One woman claimed to have photos of a precinct’s printed,

election-night results that showed hundreds more votes cast for Republican candidates than are shown in totals posted on the county’s website. When a reporter asked her after the meeting to see the photos, she refused and declined to answer questions.

The board will likely certify the remaining 12 precincts after the petitions asking for a recount make their way through the courts, Mr. Fitzgerald said.

The petitions are part of a statewide drive organized by elements of a movement fueled by conspiracy theories about widespread voter fraud that arose after the 2020 election. Social media posts asked supporters to file the petitions after GOP losses in both the governor’s and U.S. Senate races this year.

The Allegheny County filings include identical language in each petition, with spaces left for voters to fill in the particular­s for each precinct — “boilerplat­e” that fails to cite any specific reason that a judge should order a recount, said Assistant County Solicitor Allan Opsitnick.

As Mr.
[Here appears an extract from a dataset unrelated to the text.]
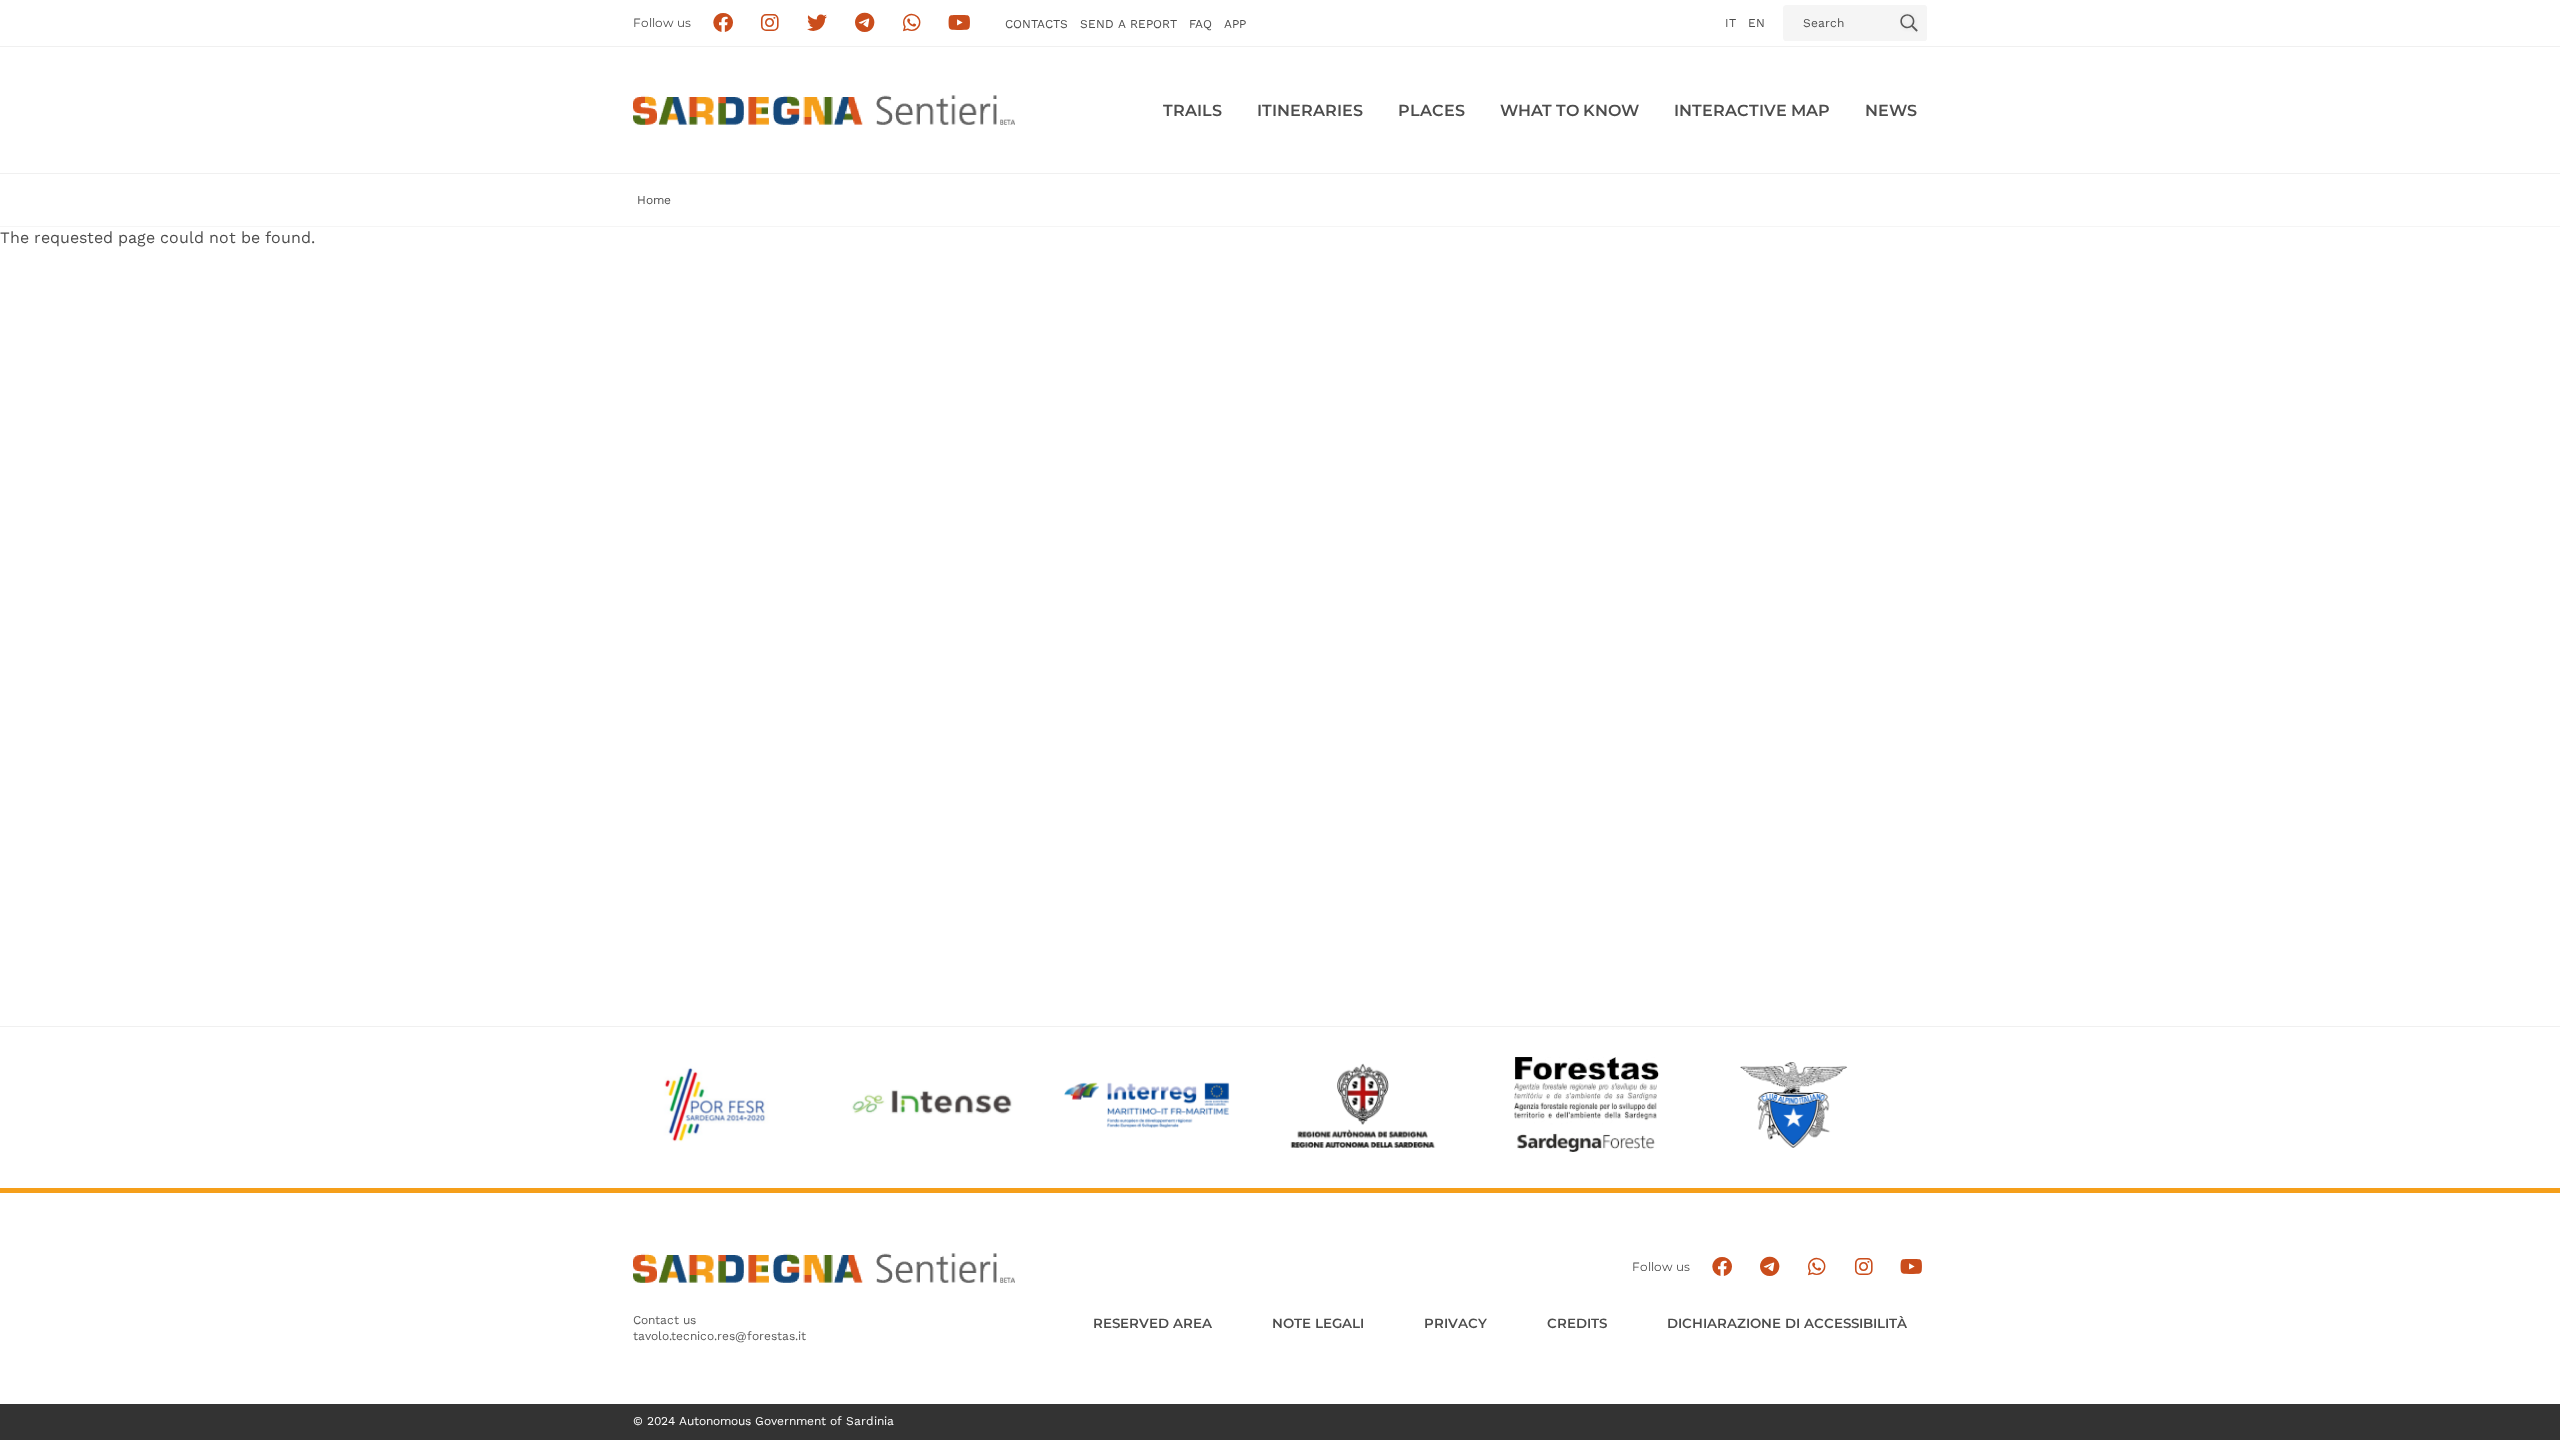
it (1730, 23)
Opsitnick explained to the board why he believed a judge would quickly toss out the 12 petitions — and why they could certify the entirety of the results Monday — the restless crowd grew raucous, with one man yelling “Cheater!” and at least one woman making an obscene gesture toward the board.
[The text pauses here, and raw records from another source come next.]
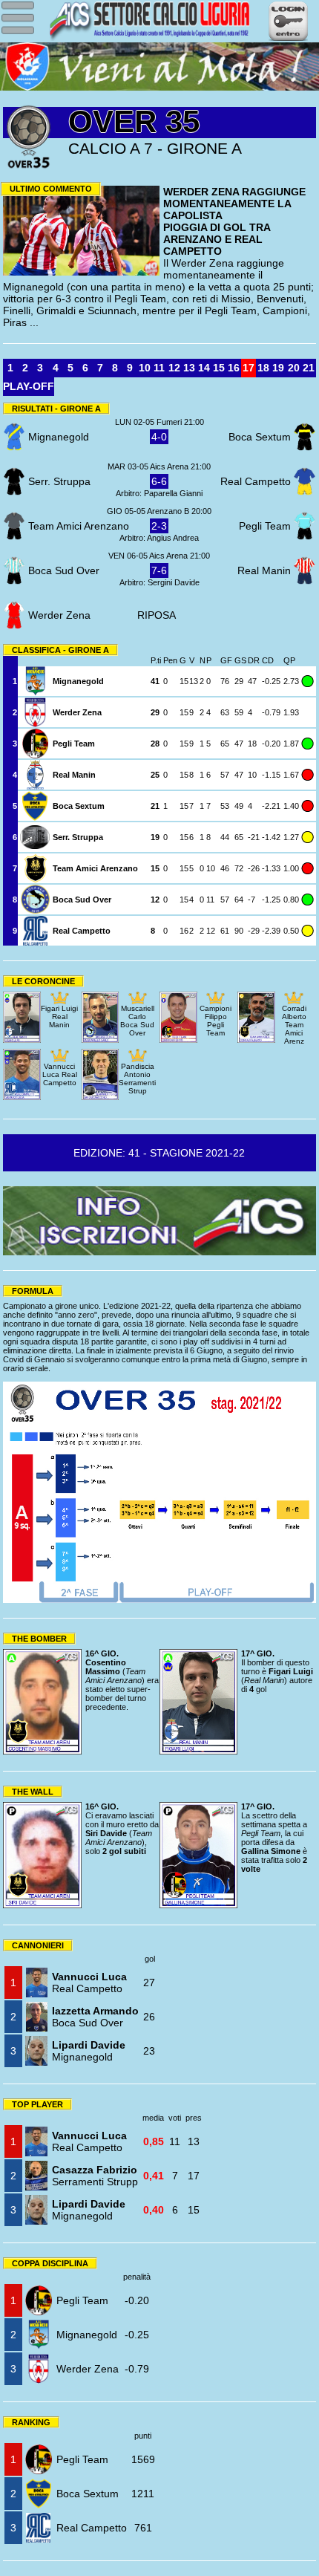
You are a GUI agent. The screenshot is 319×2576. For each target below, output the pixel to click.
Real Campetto (89, 1982)
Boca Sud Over (95, 2017)
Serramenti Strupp (95, 2176)
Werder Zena (87, 2369)
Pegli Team (82, 2300)
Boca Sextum (87, 2493)
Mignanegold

Mr. Fitzgerald threatened to clear the room if they didn’t calm down, after which three uniformed deputies arrived and stood behind the seated crowd. No one was arrested.

Conspiracy theories about the 2022 midterms are notably more muted than after the 2020 election, when former President Donald Trump’s repeated lies about widespread fraud sowed enduring doubts about the reliabilit­y of American democracy. Attacks on the 2020 election culminated in the Jan. 6 insurrecti­on at the

U.S. Capitol.

This time around, one of the most vocal supporters of Mr. Trump’s false claims — state Sen. and Republican gubernator­ial nominee Doug Mastriano — conceded his race to Attorney General Josh Shapiro, taking some of the wind out of the election-denial movement in Pennsylvan­ia.

Mr. Fitzgerald on Monday said much of the credit also belongs to Allegheny County election workers, who tallied mail-in votes throughout Election Day so the results could be reported almost immediatel­y after polls closed.

“You posted those results at 8:02 [p.m.] on Election Night, the mail-in ballots. I think that goes a long way to give people surety that people aren’t finding ballots in the back room, that kind of thing,” Mr. Fitzgerald said.

The 577,000 votes recorded in Allegheny County surpassed the number of ballots cast in any county in the state, even outpacing Philadelph­ia, the state’s most populous county, by almost 70,000.